Ia berharap, jika ada proyek pembangunan perumahan di Desa Sembung, maka sebaiknya perlu diatur terkait saluran irigasi yang sudah ada agar tidak dirusak atau diratakan.
“Sekarang bisa dilihat, air irigasi pascatanah diratakan, melubernya ke mana-mana. Sehingga, sawah petani banyak yang fuso dan dipanen lebih dini,” kata Muhammad
Kepala Dinas Pertanian dan Perkebunan NTB Husnul Fauzi, meminta Pemda kabupaten/kota di NTB agar lebih selektif menerbitkan izin pembangunan di atas areal yang masuk lokasi persawahan yang masuk kategori sawah abadi atau berkelanjutan di wilayahnya masing-masing. Salah satunya, di Desa Sembung.
Husnul mengatakan, dalam UU tentang Perlindungan Lahan Pertanian Pangan Berkelanjutan (PLP2B) telah diatur secara komprehensif terkait perencanaan alih fungsi dan selanjutnya ada kewajiban lahan pengganti seluas dua kali lipat dari lahan yang telah dialih fungsikan tersebut.
“Langkah ini dimaksudkan agar keseimbangan alam dan ketahanan pangan dapat terjaga. Mengingat, alih fungsi lahan pertanian menjadi kawasan perumahan dan perkantoran menjadi ancaman serius akhir-akhir ini di semua wilayah di Indonesia, termasuk di NTB,” ujarnya Kamis, 25 Juli 2019 kemarin.
Menurut Husnul, pemberian izin peralihan fungsi lahan pertanian produktif telah menjadi kewenangan Pemda kabupaten/kota.

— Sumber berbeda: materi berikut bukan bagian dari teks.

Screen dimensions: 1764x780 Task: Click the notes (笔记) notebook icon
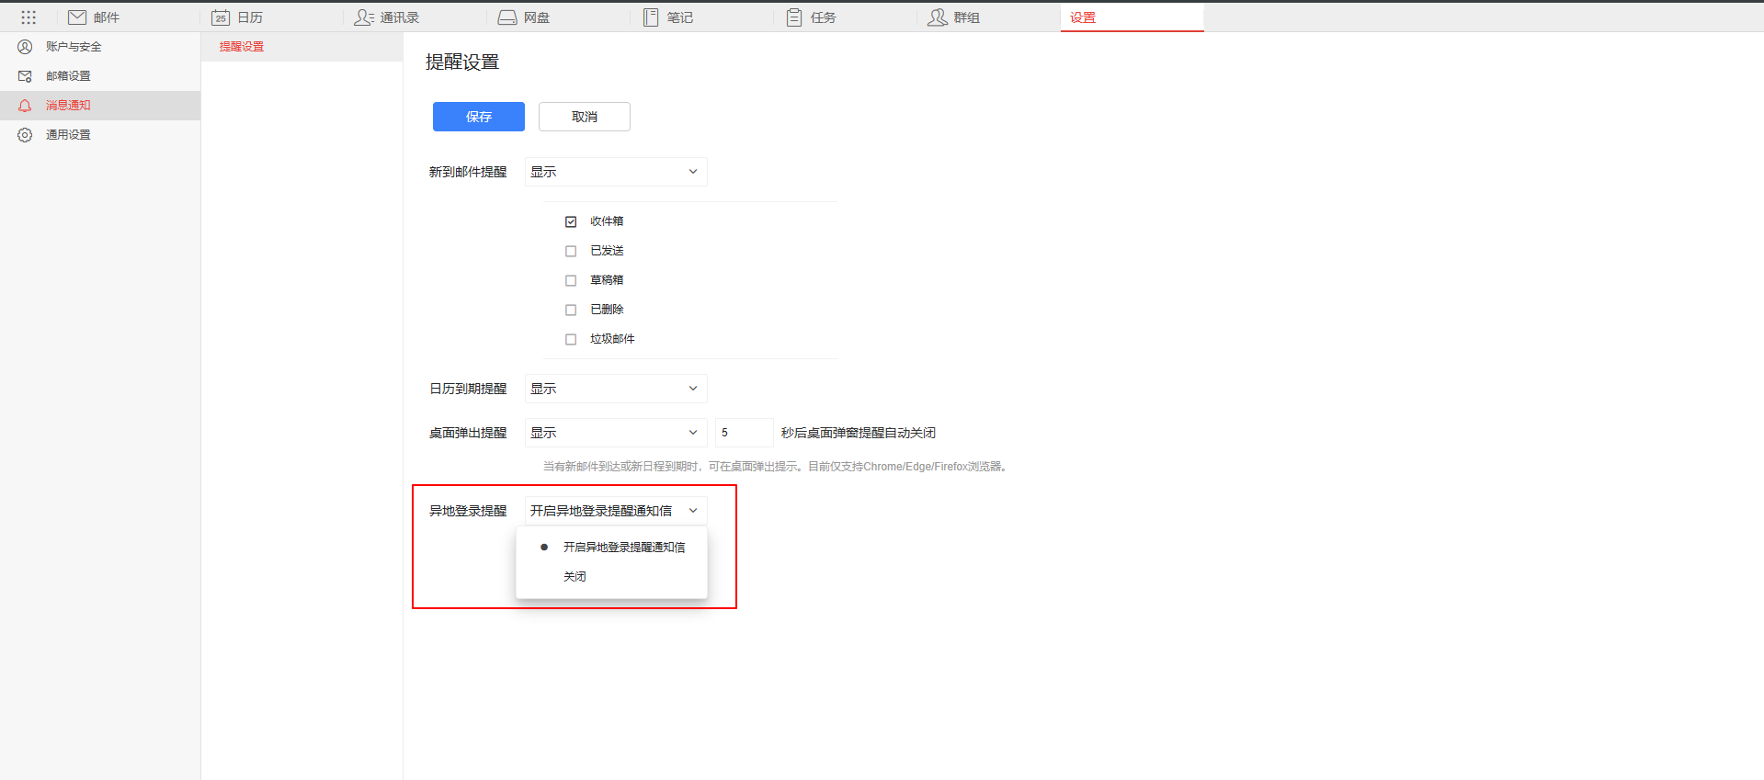coord(651,17)
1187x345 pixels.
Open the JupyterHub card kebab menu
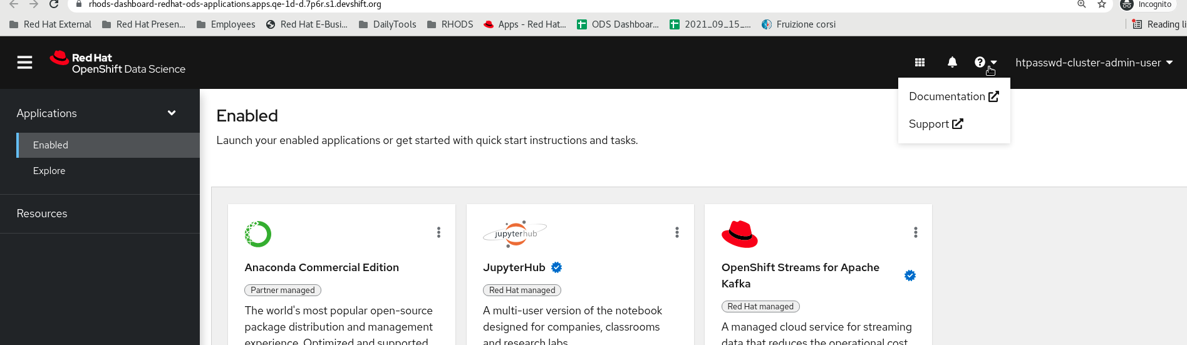(x=677, y=232)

Oleh karena itu, ia menyarankan agar pemda kabupaten/kota mulai serius menyiapkan perangkat penyidik pegawai negeri sipil atau PPNS.
“Jika ada PPNS itu, biasanya pengawasan terhadap RT/RW masing-masing kabupaten/kota, khususnya alih fungsi lahan pertanian akan bisa berjalan efektif seperti yang sudah kita terapkan di Pemprov NTB,” kata Husnul.
Terkait apakah kawasan persawahan Desa Sembung masuk areal persawahan produktif di NTB. Dijelaskan Husnul, dalam pantauannya memang sejauh ini, kawasan Desa Sembung dan Kecamatan Narmada pada umumnya memang merupakan lokasi persawahan produktif di NTB.
Mengingat, selama ini, produksi pertanian di wilayah setempat mampu memberikan kontribusi pada produksi beras di NTB.
“Tapi, apakah substansi perlindungan lahan di sana (Desa Sembung), sudah masuk dan ditetapkan dalam kawasan tata ruang Kabupaten Lombok Barat. Yakni, kawasan hijau, tentu Pemkab Lombok Barat perlu melakukan klarifikasi. Ini penting agar lahan-lahan produktif itu tidak gampang dialih fungsikan ke depannya,” tandas Husnul Fauzi. (red)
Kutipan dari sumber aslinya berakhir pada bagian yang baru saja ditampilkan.